Setting up a share between the host operating system and a guest Windows virtual machine. I had been using UTM back in 2022 and 2023 as Parallels was subscription, VMWare was not ready for prime time and VirtualBox wasn't even really running.

Today I'm using VMware on Windows and macOS but I am trying to fix file transfer speeds between the guest and the host. VMware supports native shares between the guest and the host and I get 630-840 MBps but it doesn't support it for Windows 11 ARM and the general solution is SMB which runs at up to about 120 MBps. I have been generally using an external flash drive or SSD on macOS but it sometimes works and sometimes doesn't and I have to find the physical drive and attach it and sometimes have to use a dongle.

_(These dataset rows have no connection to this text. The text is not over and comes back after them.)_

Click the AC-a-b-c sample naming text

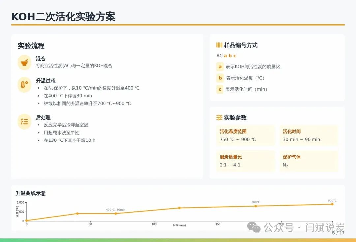click(226, 56)
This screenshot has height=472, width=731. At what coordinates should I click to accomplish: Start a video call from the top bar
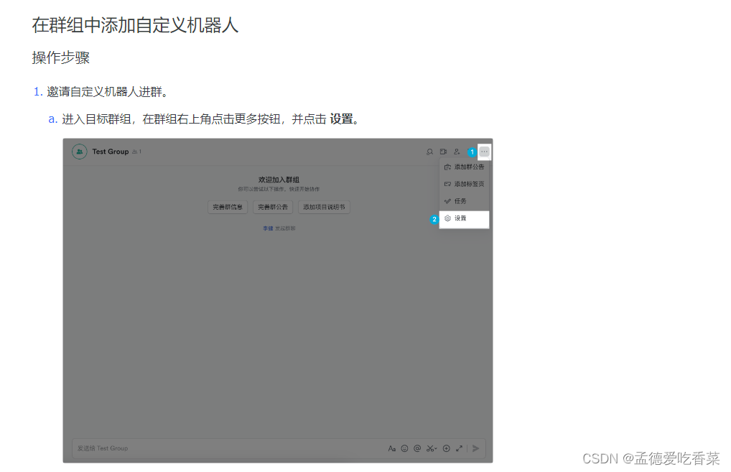click(442, 152)
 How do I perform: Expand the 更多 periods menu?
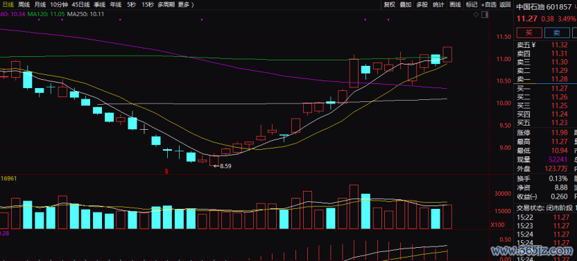coord(185,5)
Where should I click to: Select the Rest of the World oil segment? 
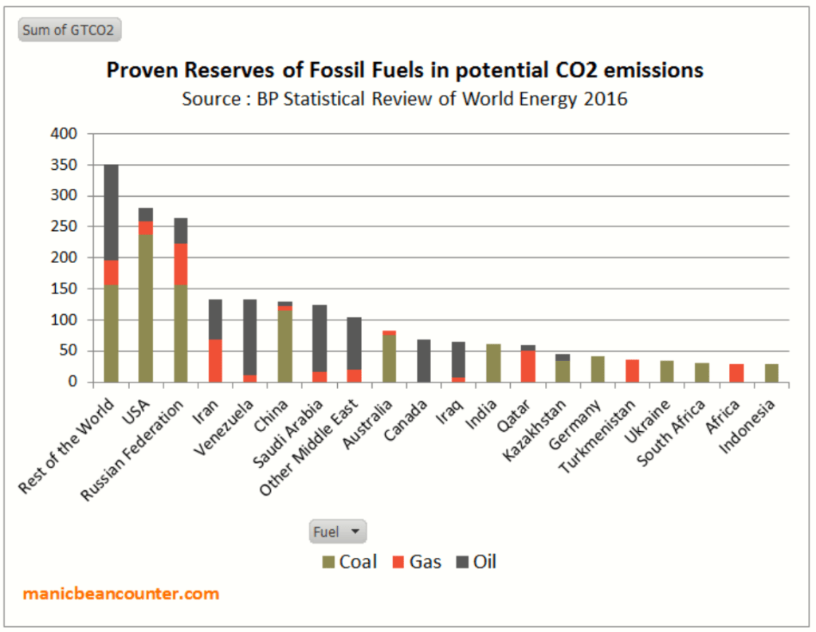(x=111, y=212)
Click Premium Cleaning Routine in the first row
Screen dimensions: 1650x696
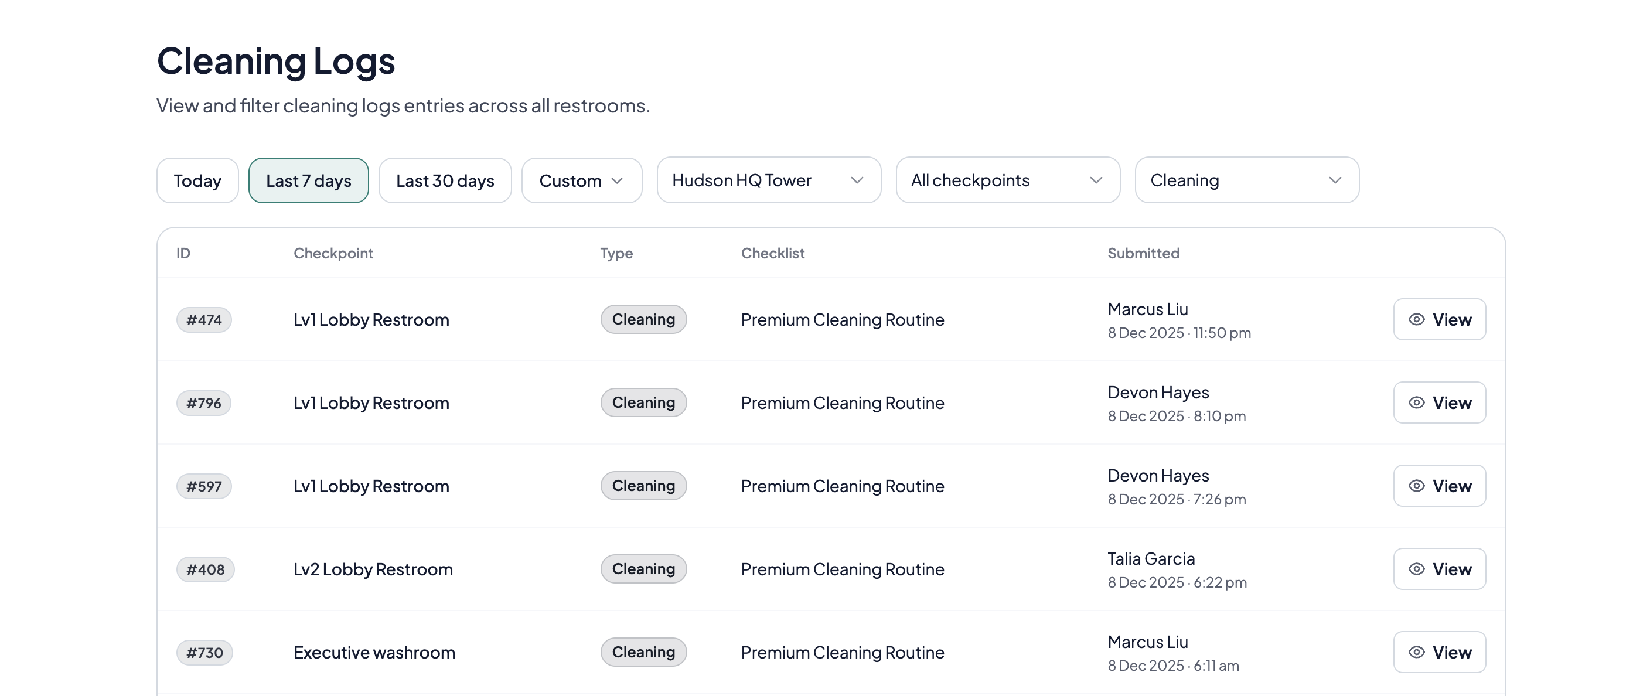[x=842, y=320]
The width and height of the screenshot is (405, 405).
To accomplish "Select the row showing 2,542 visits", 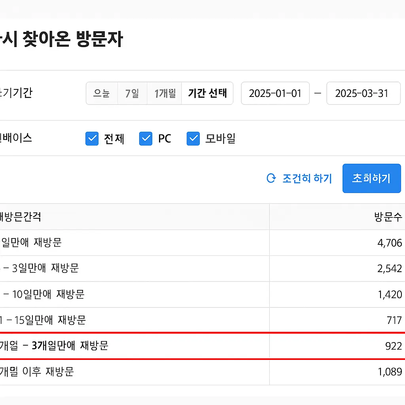I will (158, 268).
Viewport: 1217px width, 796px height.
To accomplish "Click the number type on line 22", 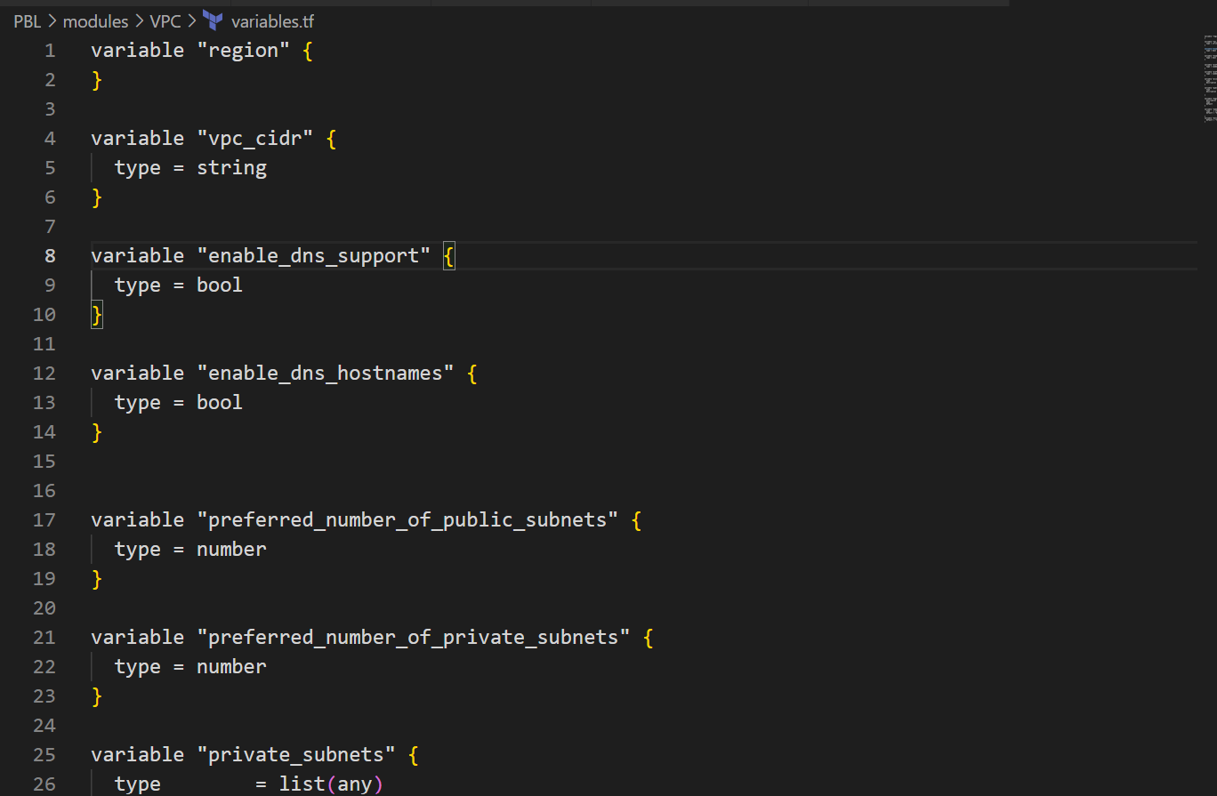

I initially started out with UTM which had no graphics support and poor file share speeds but UTM has upped its game and has reportedly 3,000 - 5,000 MBps on Apple Silicon. Definitely something I want to try out. It means installing UTM and doing a Windows 11 ARM installation and things have changed in Windows. I used to have Windows 11 VM installations down pat but I think that they changed things with trying to avoid a Windows account so I have to figure out how to get around that unless I can export one of my current Windows 11 ARM virtual machines to UTM from VMware.

This is one of those times when it's nice to have Windows and macOS as one may be better than the other. I like having been able to get the lay of the land in transfer speeds between the operating system. UTM sounds great for transfer speed but poor for graphical applications.

Parallels is the best of both worlds but I'm not going with a subscription for this when I have other good options.